- _Challenge_:
Take the stretch from the row containing "Task: Select the ask row at price 0.1138" through the row containing "point(246,57)", switch "siren" to "bell", and write those rows out again with nothing else changed.

— START Records for this exercise —

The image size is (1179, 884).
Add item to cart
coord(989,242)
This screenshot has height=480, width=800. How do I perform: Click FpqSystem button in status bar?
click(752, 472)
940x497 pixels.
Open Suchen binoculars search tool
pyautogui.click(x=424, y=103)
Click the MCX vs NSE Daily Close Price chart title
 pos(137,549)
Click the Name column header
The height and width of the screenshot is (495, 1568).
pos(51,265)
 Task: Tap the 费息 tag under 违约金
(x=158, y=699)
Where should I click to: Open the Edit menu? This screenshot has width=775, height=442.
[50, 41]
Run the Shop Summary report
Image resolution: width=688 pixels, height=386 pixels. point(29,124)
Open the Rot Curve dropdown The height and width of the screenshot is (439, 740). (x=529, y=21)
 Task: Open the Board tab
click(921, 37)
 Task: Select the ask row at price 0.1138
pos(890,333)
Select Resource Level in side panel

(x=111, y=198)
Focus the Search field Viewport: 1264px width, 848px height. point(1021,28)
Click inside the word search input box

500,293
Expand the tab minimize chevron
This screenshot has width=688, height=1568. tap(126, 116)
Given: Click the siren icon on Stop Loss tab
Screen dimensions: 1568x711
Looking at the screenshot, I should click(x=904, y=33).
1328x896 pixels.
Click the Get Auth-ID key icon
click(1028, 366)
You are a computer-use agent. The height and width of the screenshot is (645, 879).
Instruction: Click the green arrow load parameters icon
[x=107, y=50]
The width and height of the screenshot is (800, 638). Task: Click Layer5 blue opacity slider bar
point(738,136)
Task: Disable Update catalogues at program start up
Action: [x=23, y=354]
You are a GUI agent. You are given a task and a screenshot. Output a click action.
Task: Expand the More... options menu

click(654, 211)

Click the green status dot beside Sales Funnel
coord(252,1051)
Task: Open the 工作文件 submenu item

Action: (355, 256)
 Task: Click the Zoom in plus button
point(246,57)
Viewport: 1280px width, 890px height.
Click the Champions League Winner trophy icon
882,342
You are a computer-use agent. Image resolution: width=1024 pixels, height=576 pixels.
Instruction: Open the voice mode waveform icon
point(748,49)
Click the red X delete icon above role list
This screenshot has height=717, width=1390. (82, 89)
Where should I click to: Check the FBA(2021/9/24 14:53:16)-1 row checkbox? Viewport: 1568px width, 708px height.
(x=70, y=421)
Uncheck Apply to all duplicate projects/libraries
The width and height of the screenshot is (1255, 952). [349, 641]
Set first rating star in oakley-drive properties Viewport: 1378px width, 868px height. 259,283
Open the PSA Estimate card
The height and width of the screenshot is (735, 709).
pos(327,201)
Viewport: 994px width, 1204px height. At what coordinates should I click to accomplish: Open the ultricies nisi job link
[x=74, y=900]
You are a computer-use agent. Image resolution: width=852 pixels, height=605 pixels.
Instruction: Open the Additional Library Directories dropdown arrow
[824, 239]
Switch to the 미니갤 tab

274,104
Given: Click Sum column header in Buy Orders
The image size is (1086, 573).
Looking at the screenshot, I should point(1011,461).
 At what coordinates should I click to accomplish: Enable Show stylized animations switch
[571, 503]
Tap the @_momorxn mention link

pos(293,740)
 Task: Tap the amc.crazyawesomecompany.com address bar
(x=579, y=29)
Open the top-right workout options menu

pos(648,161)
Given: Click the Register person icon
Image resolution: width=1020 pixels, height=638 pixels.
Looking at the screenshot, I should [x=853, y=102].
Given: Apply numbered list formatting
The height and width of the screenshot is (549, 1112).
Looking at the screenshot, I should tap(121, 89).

— END Records for this exercise —

- _Answer to this exercise_:
 Task: Select the ask row at price 0.1138
pos(890,333)
Select Resource Level in side panel

(x=111, y=198)
Focus the Search field Viewport: 1264px width, 848px height. point(1021,28)
Click inside the word search input box

500,293
Expand the tab minimize chevron
This screenshot has width=688, height=1568. tap(126, 116)
Given: Click the bell icon on Stop Loss tab
Screen dimensions: 1568x711
Looking at the screenshot, I should click(x=904, y=33).
1328x896 pixels.
Click the Get Auth-ID key icon
click(1028, 366)
You are a computer-use agent. The height and width of the screenshot is (645, 879).
Instruction: Click the green arrow load parameters icon
[x=107, y=50]
The width and height of the screenshot is (800, 638). Task: Click Layer5 blue opacity slider bar
point(738,136)
Task: Disable Update catalogues at program start up
Action: [x=23, y=354]
You are a GUI agent. You are given a task and a screenshot. Output a click action.
Task: Expand the More... options menu

click(654, 211)

Click the green status dot beside Sales Funnel
coord(252,1051)
Task: Open the 工作文件 submenu item

Action: (355, 256)
 Task: Click the Zoom in plus button
point(246,57)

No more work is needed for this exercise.